Alibaba Cloud has officially launched its latest open artificial intelligence model, Qwen-3.5, designed to compete with top-tier models in the market. This announcement came just before the start of the Chinese Lunar New Year, marking a significant step in Alibaba”s AI ambitions.
The new Qwen-3.5 series was made available initially on Alibaba”s consumer AI application, with an official announcement following on the blogging platform X at approximately 10:00 AM GMT. This release coincides with a wave of updates from various Chinese AI companies, as Beijing seeks to bolster its position in the global AI landscape.
Among its notable features, Qwen-3.5 introduces a unified vision-language foundation that has been trained on trillions of multimodal tokens, allowing it to process text, images, and structured data within a single framework. The development utilized an efficient hybrid architecture, incorporating Gated Delta Networks and sparse Mixture-of-Experts routing to enhance performance by increasing throughput and reducing latency, while also minimizing computing expenses.
Moreover, the model has expanded its linguistic capabilities to include support for 201 languages and dialects, facilitating its global application. A variant called Qwen-3.5-Open-Source was also released, boasting 397 billion parameters and a 256,000-token context window, which is particularly useful for extended reasoning tasks and document processing. Despite this trend towards open-source models, Alibaba has opted to keep its largest Max-series models proprietary to its commercial ecosystem.

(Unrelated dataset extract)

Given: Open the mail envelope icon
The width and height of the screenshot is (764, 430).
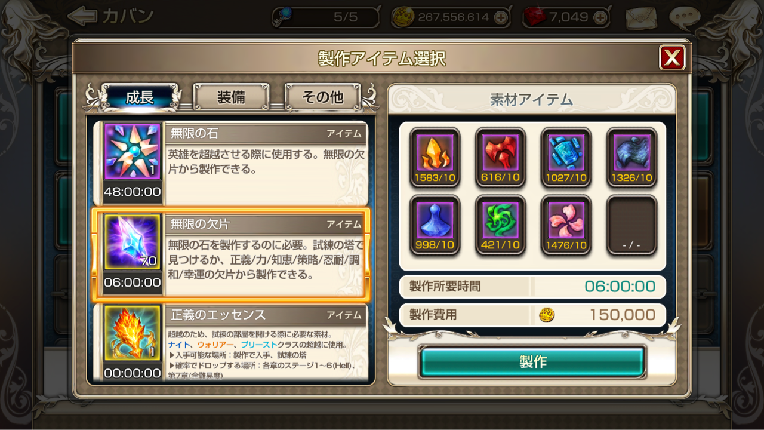Looking at the screenshot, I should coord(641,19).
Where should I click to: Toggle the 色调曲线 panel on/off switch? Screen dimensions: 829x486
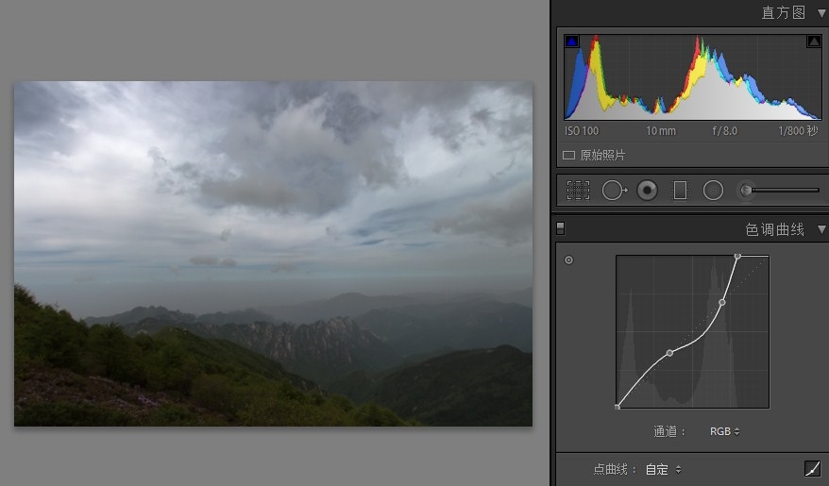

The official account of the Alibaba Qwen development team shared performance metrics on X, highlighting comparisons of Qwen-3.5 with competing models such as GPT-5.2, Claude Opus 4.5, and Google”s Gemini 3 Pro. In graduate-level reasoning, measured by the GPQA Diamond category, Qwen-3.5 achieved a score of 88.7, securing the third position among its peers.
In addition, Qwen-3.5 excelled in the IFBench test, which assesses instruction-following accuracy, achieving a score of 76.5—outperforming all other models tested. This performance positions Alibaba”s model closely to proprietary rivals like Gemini, GPT systems, and Claude models, especially in multilingual and agent-based applications.
However, despite the promising launch, Alibaba Group”s stock experienced a decline of 2.93% during global trading, with shares priced at $25,160.00 as of February 13. This drop occurred during a week where the stock fell nearly 6%, as reported by Google Finance. The Chinese equity markets are currently closed for the Lunar New Year holiday, with trading expected to resume on February 24.
The past year has seen a significant push from Chinese tech companies towards developing open-weight AI models, contrasting sharply with the closed development strategies typically employed by companies in Silicon Valley. In the last week alone, several major Chinese AI developers have rolled out updates to their systems, with Alibaba”s DAMO Academy introducing RynnBrain, a distinct AI model aimed at enhancing robotics applications.